Ian Cohen of Pitchfork called the song "brilliantly major-key without being cloying, extroverted without coming on too strong, synthetic but not stiff and metaphoric without being impressed with its own cleverness."

Robin Murray of Clash described the song as "compact, effortlessly catchy and stylish as hell ... as usual, though, there's a dark side with Lauren Mayberry intoning the lyrics." Robert Leedham of Drowned in Sound interpreted the lyrics as "an intention to emotionally dismember a former beau," writing: "it is far too catchy to be taken as a terror-inducing threat; its fizzing splendour will slay your ears."

==Music video==
A music video for the song was released on 14 June 2013.

==Track listing==

Vinyl edition
| No. | Title | Length |
|---|---|---|
| 1. | "Gun" | 3:53 |
| 2. | "Gun" (Auntie Flo Remix) | 5:53 |
| 3. | "Gun" (KDA Remix) | 4:37 |
| 4. | "Gun" (DJ Helix Remix) | 4:08 |

Gun (Remixes) EP
| No. | Title | Length |
|---|---|---|
| 1. | "Gun" | 3:53 |
| 2. | "Gun" (Jamie Isaac Remix) | 4:04 |
| 3. | "Gun" (Auntie Flo Remix) | 5:53 |
| 4. | "Gun" (Groundislava Remix) | 5:43 |
| 5. | "Gun" (DJ Helix Remix) | 4:08 |

Gun promotional single
| No. | Title | Length |
|---|---|---|
| 1. | "Gun" | 3:54 |
| 2. | "Gun" (Instrumental) | 3:54 |

==Personnel==
- Chvrches
- Lauren Mayberry – lead vocals, additional synthesizers, production
- Iain Cook – synthesizers, guitar, bass, vocals, production
- Martin Doherty – synthesizers, samplers, vocals, production

- Other personnel
- Rich Costey – mixing
- Jonny Scott – drums

==Chart positions==

| Chart (2013) | Peak Position |
|---|---|
| Japan Hot 100 | 82 |
| UK singles chart | 55 |

==Remixes==
The song was remixed by various musicians, including Venice, California-based producer Groundislava and musician Jamie Isaac. Both remixes received positive reviews. Larry Fitzmaurice of Pitchfork praised the Groundislava remix, stating that "he has taken the tune and ratcheted up the energy to maximal level, to the point where it resembles something approaching Unicorn Kid's own rave-revivalist creations."

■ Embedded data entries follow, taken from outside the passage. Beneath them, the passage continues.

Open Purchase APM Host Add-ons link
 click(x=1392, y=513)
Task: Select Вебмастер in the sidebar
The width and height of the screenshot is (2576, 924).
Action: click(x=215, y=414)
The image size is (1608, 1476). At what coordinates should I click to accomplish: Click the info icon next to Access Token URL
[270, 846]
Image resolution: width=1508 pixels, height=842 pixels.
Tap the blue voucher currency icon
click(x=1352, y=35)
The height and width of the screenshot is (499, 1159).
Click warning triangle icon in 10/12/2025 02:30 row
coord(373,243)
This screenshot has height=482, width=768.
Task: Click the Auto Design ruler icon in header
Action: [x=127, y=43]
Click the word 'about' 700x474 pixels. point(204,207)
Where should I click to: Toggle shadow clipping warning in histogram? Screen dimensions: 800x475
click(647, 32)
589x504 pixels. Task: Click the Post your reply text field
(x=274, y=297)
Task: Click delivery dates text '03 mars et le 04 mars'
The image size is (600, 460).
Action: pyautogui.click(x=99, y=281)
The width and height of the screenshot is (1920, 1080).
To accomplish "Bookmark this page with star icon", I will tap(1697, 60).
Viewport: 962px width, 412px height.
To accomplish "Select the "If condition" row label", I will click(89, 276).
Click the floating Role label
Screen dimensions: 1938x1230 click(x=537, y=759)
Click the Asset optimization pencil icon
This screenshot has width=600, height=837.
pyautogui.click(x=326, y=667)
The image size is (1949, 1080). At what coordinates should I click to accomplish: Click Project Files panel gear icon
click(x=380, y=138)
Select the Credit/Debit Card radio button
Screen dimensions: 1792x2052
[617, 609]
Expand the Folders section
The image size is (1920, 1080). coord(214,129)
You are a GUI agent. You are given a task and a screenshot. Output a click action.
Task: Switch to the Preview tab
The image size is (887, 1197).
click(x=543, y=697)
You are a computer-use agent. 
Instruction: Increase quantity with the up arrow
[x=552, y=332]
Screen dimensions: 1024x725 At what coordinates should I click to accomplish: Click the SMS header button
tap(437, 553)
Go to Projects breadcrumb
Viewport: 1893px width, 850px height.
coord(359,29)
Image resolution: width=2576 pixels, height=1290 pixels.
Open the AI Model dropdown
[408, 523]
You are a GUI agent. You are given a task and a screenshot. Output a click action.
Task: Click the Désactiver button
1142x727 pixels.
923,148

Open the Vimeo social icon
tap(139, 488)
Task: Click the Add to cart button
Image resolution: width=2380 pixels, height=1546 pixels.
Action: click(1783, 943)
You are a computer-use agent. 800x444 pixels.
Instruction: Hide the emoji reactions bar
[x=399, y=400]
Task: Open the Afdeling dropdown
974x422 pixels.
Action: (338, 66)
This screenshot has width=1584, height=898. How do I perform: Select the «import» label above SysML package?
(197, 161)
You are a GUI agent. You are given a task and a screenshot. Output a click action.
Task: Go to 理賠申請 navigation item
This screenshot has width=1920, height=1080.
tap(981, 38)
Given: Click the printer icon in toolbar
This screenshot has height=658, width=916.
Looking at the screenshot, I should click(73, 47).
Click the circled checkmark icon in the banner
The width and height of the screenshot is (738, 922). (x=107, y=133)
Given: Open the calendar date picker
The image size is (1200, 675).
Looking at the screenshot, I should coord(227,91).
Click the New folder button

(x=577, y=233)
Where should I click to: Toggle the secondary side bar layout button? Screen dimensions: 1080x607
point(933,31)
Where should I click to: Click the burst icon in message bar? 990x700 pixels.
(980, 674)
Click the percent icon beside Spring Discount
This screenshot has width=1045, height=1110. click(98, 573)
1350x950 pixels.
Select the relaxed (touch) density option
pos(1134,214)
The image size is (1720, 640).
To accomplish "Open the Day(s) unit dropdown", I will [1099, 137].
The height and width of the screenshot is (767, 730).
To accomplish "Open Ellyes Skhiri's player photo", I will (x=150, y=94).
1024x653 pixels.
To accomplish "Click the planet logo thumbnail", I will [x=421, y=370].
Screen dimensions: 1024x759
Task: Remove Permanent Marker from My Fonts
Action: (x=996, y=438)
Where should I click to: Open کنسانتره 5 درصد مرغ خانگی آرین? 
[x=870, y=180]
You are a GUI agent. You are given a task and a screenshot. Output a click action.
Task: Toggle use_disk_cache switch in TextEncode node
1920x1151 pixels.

On the Jamie Isaac remix, Michael Cragg of The Guardian stated that Jamie Isaac "strips the song back to its bare bones while is augmenting the central beat by simple handclaps, adds in his own backing vocals, tweaks everything to make it seem oddly sinister and just lets it all simmer gently."